|Dominica and St Lucia|
Date(s): April and May 2006. Album by Gerard Coulson. Photos by Gerard Coulson. 1 - 38 of 38 Total. 5470 Visits.
|Dominica was our next island on the way south. We had really enjoyed being near Roseau, the capital, on our way up and although it failed to reproduce its charm to the same extent the second time around – mainly because we anchored off and Oh how we rolled… - we nevertheless had a great time doing another tour to a part of the island that had not yet explored. Here we also met up with Iceni again, a Warrior 40 whom we first met all those months ago in Spain and with whom we crossed the Atlantic in radio contact.|
We passed down the west coast of Martinique promptly as we had covered this region fairly fully on our way up (we did ‘pull in’ to stock up on French comestibles, notably bread and croissants!) and headed back to St Lucia, our point of arrival in the Caribbean. It was good to be back, people remembered us – they would with 5 of us on what is in Caribbean terms a very small boat – and we enjoyed seeing more of the island. After a pause for thought in Rodney Bay we headed down the island towards Marigot Bay. I had been looking forward to Marigot for months; it is billed in the pilots as ‘idyllic’ and the ‘epitome of a Caribbean hideaway’ etc; we arrived there to find the ‘charming’ bay was in fact lined by a very unpleasant building site, noise, and a charter boat company. We nevertheless gritted our teeth as the 35 knot squalls ripped through the anchorage and went ashore for supper. Whilst ashore, and the supper was truly excellent, the little bay filled up – literally – with many dozens of charter boats who had just collected their charges. Suffice it say that we were literally and figuratively fending off complete landlubbers in charge of huge catamarans who had not the faintest clue how to anchor. After dark they got to grips with their barbecues whilst bumping into one another and competing to see who could play the loudest music. I have a lovely memory of one idiot trying to light his gas barbecue by pouring outboard fuel into it and gingerly offering it a lighted match. I particularly enjoyed seeing the results in daylight!

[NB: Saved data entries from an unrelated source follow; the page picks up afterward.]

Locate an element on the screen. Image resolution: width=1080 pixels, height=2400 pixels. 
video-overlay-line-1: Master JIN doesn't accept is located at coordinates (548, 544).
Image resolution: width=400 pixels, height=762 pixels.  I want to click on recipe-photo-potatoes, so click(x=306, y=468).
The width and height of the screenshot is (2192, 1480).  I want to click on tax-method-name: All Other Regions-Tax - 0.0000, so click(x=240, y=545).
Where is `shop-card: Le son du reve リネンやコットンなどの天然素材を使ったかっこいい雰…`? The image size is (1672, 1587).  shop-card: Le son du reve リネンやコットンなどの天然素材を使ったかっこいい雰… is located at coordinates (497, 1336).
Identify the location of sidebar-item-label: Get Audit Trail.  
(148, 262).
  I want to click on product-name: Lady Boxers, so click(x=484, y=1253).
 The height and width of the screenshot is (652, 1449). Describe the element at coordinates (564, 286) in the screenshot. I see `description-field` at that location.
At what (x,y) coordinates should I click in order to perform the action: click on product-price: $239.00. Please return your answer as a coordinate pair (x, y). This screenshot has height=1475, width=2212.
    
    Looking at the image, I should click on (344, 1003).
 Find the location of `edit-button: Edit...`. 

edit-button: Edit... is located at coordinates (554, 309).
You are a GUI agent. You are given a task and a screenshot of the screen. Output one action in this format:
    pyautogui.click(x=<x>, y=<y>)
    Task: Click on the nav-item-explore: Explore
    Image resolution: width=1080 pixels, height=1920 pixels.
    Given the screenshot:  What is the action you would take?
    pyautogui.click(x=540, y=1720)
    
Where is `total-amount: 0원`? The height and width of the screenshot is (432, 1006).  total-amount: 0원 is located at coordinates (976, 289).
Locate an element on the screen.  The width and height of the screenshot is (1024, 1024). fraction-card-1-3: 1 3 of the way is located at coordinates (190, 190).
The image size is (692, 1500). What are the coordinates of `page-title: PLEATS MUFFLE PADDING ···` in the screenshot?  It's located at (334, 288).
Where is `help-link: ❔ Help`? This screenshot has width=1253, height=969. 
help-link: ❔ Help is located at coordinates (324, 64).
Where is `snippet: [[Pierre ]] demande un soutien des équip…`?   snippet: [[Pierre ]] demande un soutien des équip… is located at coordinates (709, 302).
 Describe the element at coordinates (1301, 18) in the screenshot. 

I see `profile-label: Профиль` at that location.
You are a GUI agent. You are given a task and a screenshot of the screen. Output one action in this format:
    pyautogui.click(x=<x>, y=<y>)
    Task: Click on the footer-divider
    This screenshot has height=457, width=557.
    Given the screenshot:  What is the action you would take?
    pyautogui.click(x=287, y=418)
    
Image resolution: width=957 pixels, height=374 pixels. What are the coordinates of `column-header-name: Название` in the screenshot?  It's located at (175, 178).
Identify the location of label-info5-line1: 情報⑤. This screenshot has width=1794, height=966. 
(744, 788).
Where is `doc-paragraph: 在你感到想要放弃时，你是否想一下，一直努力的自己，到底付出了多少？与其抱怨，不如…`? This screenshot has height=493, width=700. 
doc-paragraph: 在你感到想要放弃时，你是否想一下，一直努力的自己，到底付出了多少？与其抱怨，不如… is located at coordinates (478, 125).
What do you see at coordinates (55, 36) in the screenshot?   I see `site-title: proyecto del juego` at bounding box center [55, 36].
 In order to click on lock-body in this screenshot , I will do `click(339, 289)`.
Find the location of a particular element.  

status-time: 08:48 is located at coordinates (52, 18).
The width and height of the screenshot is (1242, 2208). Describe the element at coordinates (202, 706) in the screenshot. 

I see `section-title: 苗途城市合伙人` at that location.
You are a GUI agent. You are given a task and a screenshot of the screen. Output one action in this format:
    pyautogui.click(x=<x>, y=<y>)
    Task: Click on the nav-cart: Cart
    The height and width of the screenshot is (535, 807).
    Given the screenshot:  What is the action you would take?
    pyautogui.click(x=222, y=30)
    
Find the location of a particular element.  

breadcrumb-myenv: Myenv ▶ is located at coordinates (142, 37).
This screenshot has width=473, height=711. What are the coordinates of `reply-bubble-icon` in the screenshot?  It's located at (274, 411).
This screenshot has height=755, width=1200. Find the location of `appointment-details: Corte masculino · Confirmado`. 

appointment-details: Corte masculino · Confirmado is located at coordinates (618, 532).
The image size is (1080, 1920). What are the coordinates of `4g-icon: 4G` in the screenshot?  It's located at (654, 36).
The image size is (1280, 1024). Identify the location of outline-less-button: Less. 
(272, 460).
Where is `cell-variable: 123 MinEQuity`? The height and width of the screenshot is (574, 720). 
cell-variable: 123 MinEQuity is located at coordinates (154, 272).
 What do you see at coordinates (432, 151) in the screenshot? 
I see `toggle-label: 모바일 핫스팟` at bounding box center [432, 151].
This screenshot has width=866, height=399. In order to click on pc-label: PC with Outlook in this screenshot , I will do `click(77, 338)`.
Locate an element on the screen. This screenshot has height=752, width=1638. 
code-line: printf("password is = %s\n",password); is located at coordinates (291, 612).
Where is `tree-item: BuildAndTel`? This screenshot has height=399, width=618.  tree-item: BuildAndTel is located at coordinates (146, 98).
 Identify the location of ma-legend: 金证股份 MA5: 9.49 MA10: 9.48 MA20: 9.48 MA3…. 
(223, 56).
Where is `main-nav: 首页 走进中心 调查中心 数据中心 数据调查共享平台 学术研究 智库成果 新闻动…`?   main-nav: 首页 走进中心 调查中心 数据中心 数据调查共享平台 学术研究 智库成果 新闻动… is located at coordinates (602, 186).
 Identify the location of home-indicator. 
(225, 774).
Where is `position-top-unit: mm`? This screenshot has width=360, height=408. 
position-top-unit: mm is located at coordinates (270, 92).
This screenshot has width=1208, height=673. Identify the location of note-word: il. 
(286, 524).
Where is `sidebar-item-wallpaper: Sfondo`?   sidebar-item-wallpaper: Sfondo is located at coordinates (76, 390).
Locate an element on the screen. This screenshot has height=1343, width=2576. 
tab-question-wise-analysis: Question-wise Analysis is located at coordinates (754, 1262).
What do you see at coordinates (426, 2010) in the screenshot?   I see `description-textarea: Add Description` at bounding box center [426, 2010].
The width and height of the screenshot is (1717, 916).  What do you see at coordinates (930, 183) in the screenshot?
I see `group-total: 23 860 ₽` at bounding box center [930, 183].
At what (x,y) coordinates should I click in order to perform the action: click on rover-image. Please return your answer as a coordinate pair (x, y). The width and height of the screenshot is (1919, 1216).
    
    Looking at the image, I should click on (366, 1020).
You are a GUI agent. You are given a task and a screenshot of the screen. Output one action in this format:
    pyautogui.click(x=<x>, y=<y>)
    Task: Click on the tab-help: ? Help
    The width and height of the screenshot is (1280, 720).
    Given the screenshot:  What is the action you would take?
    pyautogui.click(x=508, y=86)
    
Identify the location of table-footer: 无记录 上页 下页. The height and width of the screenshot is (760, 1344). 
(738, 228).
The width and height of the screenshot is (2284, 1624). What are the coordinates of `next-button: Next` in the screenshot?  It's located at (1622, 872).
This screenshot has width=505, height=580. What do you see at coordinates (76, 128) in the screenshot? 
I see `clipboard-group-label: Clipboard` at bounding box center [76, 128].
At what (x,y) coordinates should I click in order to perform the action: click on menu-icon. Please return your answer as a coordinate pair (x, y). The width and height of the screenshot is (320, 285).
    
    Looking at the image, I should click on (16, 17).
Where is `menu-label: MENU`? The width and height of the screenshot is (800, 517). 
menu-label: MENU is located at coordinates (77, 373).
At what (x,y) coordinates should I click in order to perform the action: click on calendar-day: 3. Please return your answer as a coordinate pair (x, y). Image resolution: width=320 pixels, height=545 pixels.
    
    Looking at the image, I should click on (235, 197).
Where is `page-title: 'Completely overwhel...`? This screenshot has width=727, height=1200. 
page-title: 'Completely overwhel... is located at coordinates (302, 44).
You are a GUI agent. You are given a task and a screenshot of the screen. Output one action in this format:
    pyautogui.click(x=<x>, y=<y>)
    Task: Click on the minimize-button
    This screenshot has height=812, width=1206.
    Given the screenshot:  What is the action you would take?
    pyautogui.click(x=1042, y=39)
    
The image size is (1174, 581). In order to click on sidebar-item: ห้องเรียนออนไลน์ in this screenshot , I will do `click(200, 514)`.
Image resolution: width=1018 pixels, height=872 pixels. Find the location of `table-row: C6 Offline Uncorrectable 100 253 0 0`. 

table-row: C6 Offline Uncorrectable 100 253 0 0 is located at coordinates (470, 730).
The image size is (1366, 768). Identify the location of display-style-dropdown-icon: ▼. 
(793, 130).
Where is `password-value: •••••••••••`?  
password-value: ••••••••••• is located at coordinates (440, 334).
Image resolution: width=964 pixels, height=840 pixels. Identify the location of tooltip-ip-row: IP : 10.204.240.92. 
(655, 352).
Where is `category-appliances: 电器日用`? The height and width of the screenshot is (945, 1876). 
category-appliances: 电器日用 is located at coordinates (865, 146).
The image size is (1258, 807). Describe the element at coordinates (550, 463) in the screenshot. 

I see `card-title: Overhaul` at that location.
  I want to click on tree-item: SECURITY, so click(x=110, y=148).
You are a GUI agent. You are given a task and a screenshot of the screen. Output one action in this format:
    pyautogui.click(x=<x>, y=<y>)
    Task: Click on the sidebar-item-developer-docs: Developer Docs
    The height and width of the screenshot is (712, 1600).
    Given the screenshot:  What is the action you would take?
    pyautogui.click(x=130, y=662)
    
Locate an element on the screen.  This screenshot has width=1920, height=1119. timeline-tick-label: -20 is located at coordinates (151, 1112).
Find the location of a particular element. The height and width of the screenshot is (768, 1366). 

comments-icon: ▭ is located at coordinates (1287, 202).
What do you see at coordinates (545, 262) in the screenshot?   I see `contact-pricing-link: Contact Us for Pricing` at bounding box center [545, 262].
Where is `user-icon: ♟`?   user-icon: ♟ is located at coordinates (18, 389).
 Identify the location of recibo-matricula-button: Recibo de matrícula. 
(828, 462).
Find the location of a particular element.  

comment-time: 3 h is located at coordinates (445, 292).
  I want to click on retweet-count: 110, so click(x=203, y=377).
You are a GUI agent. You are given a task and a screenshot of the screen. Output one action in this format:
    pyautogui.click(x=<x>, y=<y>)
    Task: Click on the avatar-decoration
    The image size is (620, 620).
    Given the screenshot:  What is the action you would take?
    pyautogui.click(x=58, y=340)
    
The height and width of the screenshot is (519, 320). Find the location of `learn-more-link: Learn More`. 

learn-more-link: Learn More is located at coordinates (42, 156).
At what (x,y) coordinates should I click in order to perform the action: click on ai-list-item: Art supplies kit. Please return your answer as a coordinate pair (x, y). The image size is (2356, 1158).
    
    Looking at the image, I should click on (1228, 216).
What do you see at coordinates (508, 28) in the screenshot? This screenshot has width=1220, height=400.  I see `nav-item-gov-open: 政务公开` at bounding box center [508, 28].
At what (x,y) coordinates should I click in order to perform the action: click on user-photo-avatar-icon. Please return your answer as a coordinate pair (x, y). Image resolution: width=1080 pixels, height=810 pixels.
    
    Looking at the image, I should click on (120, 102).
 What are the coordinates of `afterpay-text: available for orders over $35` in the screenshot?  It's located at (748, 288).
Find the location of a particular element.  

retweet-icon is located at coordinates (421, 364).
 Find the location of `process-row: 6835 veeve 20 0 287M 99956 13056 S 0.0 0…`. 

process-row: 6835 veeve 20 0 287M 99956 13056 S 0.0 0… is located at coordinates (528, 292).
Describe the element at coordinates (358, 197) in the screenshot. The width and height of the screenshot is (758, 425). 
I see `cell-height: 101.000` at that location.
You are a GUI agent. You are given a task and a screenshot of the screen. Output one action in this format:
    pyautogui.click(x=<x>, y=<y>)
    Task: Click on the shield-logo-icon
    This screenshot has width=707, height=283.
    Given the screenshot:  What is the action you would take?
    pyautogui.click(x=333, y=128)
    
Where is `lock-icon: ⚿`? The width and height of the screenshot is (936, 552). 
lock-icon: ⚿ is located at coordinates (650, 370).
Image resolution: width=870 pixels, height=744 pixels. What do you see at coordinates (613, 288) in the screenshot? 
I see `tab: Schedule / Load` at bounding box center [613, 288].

So we moved off down the coast to the Pitons, two very tall, steep peaks formed by volcanic activity and offering lovely anchorages. The first of which was 2 boat lengths off a sheer cliff in which a narrow cave housed a colony of bats; I managed to snap a few with the camera and flash as they sped by the boat looking for insects. We enjoyed some beautiful sunsets here, swimming and snorkelling from the boat and we took a tour inland to see the sulphur springs. A word about tours: You can pay about US$100 for a pretty basic private tour in a minivan with a surly driver or you can DIY by taking a local bus (also a minivan, but usually in a poor state of repair apart from the stereo which always works exceptionally well) for EC$3 (about 60p). Guess which we did!